| Your assignment |
The whole set of entries is to be restated word for word.

Saved data entries:

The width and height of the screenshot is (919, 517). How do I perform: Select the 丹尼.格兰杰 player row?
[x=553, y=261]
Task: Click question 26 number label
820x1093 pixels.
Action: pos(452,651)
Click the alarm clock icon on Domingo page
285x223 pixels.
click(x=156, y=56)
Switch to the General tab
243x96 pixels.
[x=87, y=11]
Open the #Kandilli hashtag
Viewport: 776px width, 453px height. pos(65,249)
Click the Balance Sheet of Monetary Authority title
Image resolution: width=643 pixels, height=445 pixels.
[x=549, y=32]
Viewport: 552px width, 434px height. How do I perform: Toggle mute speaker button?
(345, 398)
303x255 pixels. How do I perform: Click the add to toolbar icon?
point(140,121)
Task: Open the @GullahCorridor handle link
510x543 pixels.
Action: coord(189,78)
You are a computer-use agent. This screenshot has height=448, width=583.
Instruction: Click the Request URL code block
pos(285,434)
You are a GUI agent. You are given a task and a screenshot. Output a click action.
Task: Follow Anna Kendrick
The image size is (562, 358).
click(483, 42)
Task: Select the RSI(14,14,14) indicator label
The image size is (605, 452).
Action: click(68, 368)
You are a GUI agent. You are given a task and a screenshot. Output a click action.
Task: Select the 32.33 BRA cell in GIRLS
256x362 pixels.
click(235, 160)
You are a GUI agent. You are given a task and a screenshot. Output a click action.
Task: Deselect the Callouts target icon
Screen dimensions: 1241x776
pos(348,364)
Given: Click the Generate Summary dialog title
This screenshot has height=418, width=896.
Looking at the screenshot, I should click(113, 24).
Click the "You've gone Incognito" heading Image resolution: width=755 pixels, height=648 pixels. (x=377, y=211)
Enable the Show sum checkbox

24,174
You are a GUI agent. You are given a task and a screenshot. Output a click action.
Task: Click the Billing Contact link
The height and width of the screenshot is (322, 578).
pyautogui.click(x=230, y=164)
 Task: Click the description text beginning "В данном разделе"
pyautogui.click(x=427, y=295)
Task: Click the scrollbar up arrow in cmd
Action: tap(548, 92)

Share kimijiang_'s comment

| Written solution |
The width and height of the screenshot is (919, 517). How do I perform: Select the 丹尼.格兰杰 player row?
[x=553, y=261]
Task: Click question 26 number label
820x1093 pixels.
Action: pos(452,651)
Click the alarm clock icon on Domingo page
285x223 pixels.
click(x=156, y=56)
Switch to the General tab
243x96 pixels.
[x=87, y=11]
Open the #Kandilli hashtag
Viewport: 776px width, 453px height. pos(65,249)
Click the Balance Sheet of Monetary Authority title
Image resolution: width=643 pixels, height=445 pixels.
[x=549, y=32]
Viewport: 552px width, 434px height. How do I perform: Toggle mute speaker button?
(345, 398)
303x255 pixels. How do I perform: Click the add to toolbar icon?
point(140,121)
Task: Open the @GullahCorridor handle link
510x543 pixels.
Action: coord(189,78)
You are a computer-use agent. This screenshot has height=448, width=583.
Instruction: Click the Request URL code block
pos(285,434)
You are a GUI agent. You are given a task and a screenshot. Output a click action.
Task: Follow Anna Kendrick
The image size is (562, 358).
click(483, 42)
Task: Select the RSI(14,14,14) indicator label
The image size is (605, 452).
Action: click(68, 368)
You are a GUI agent. You are given a task and a screenshot. Output a click action.
Task: Select the 32.33 BRA cell in GIRLS
256x362 pixels.
click(235, 160)
You are a GUI agent. You are given a task and a screenshot. Output a click action.
Task: Deselect the Callouts target icon
Screen dimensions: 1241x776
pos(348,364)
Given: Click the Generate Summary dialog title
This screenshot has height=418, width=896.
Looking at the screenshot, I should click(113, 24).
Click the "You've gone Incognito" heading Image resolution: width=755 pixels, height=648 pixels. (x=377, y=211)
Enable the Show sum checkbox

24,174
You are a GUI agent. You are given a task and a screenshot. Output a click action.
Task: Click the Billing Contact link
The height and width of the screenshot is (322, 578).
pyautogui.click(x=230, y=164)
 Task: Click the description text beginning "В данном разделе"
pyautogui.click(x=427, y=295)
Task: Click the scrollbar up arrow in cmd
Action: tap(548, 92)

Share kimijiang_'s comment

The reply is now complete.